Lego’s ‘Women Of NASA’ Set Honors Pioneering Females In Space Travel History


In less than two weeks, Lego’s “Women of NASA” set will be out in the market. The set pays tribute to four women who played key roles for the company and made their mark in the history of space travel – pioneering female astronauts Sally Ride and Mae Jemison, and scientists Nancy Grace Roman and Margaret Hamilton.

The new set, which will be released on November 1 and priced at $24.99, is a product of Lego’s Ideas platform, a fan-sourcing website that allows people to propose their own projects for future release. As noted by TechCrunch, the Lego “Women of NASA” set was proposed in 2016 by MIT News deputy editor Maia Weinstock, and it didn’t take long for the project to get the minimum 10,000 supporters Lego requires for approval.

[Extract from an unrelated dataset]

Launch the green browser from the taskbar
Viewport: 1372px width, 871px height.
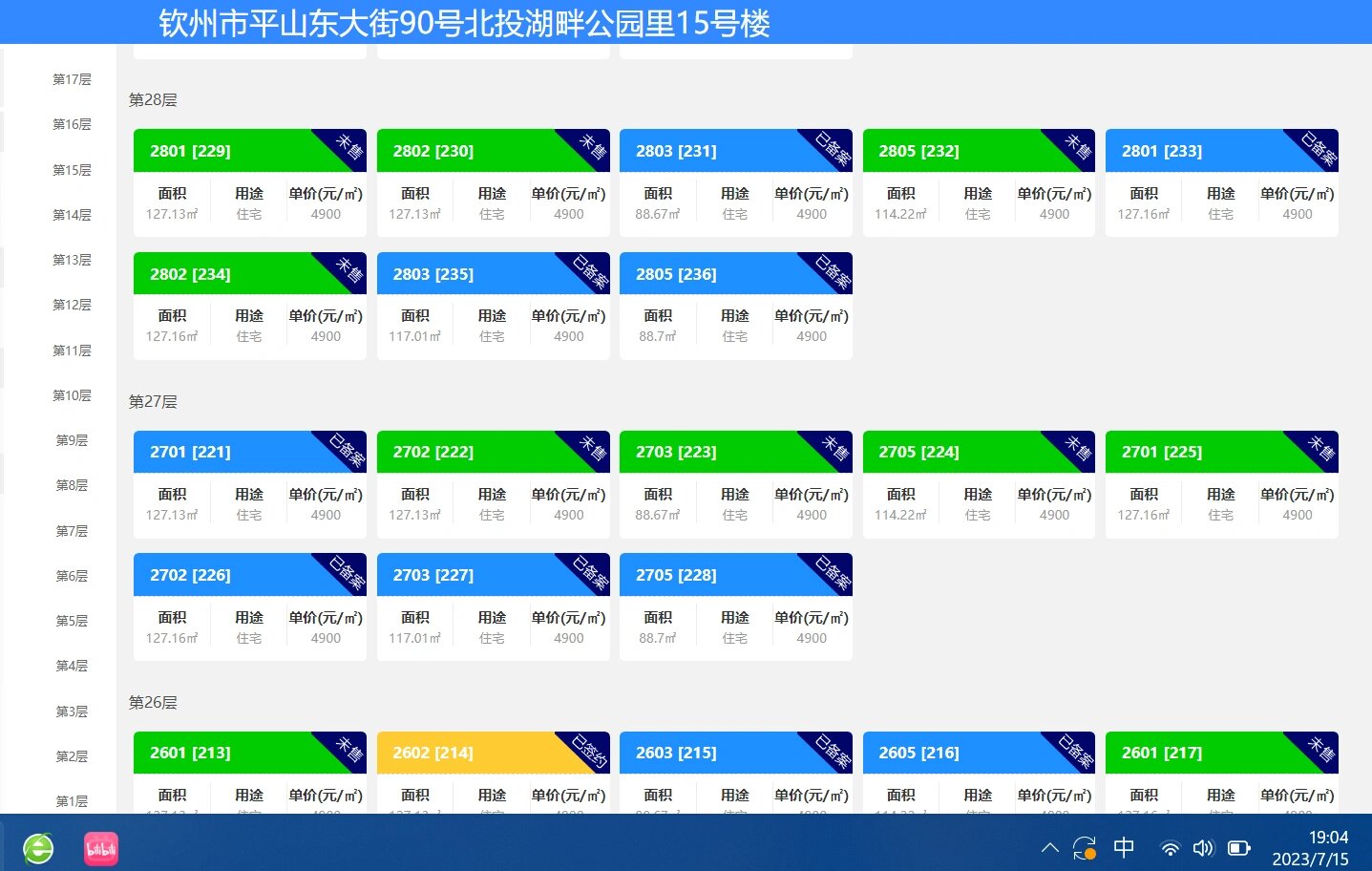38,847
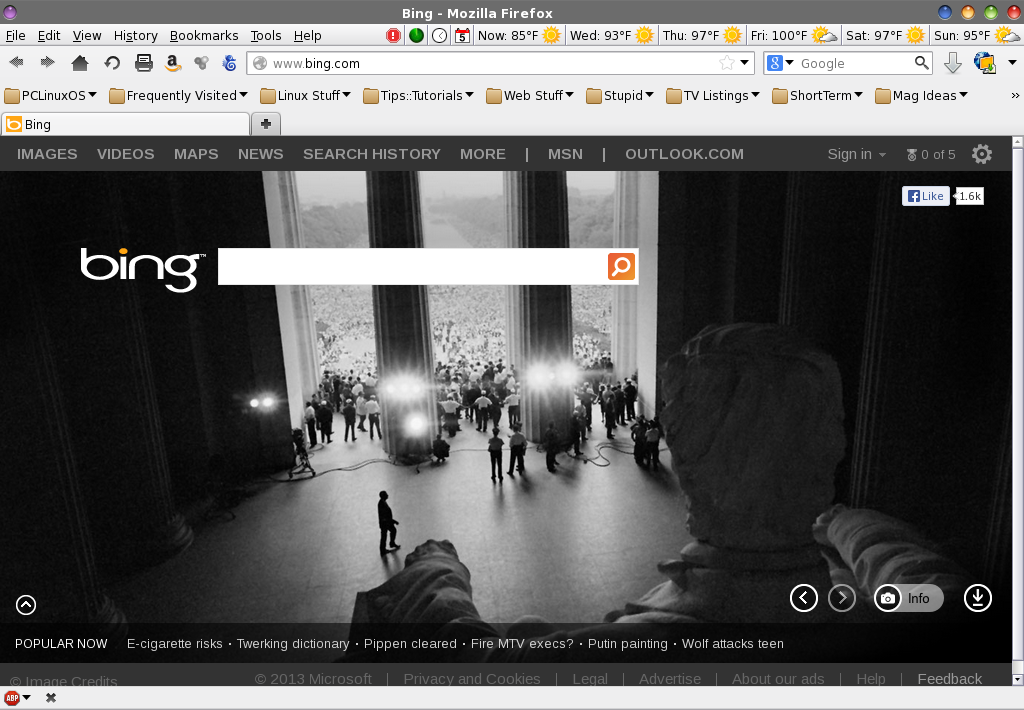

Originally, Weinstock had proposed the inclusion of five women in the Lego set. According to Gizmodo, these included Sally Ride, who became the first American woman in space in 1983; Mae Jemison, who followed nine years later as the first African-American woman in space; computer scientist Margaret Hamilton, who developed the flight software for NASA’s Apollo moon missions; astronomer Nancy Grace Roman, who was an instrumental part in the creation of the Hubble Space Telescope; and mathematician Katherine Johnson, whose trajectory calculations for the Mercury and Apollo programs played a key role in their success.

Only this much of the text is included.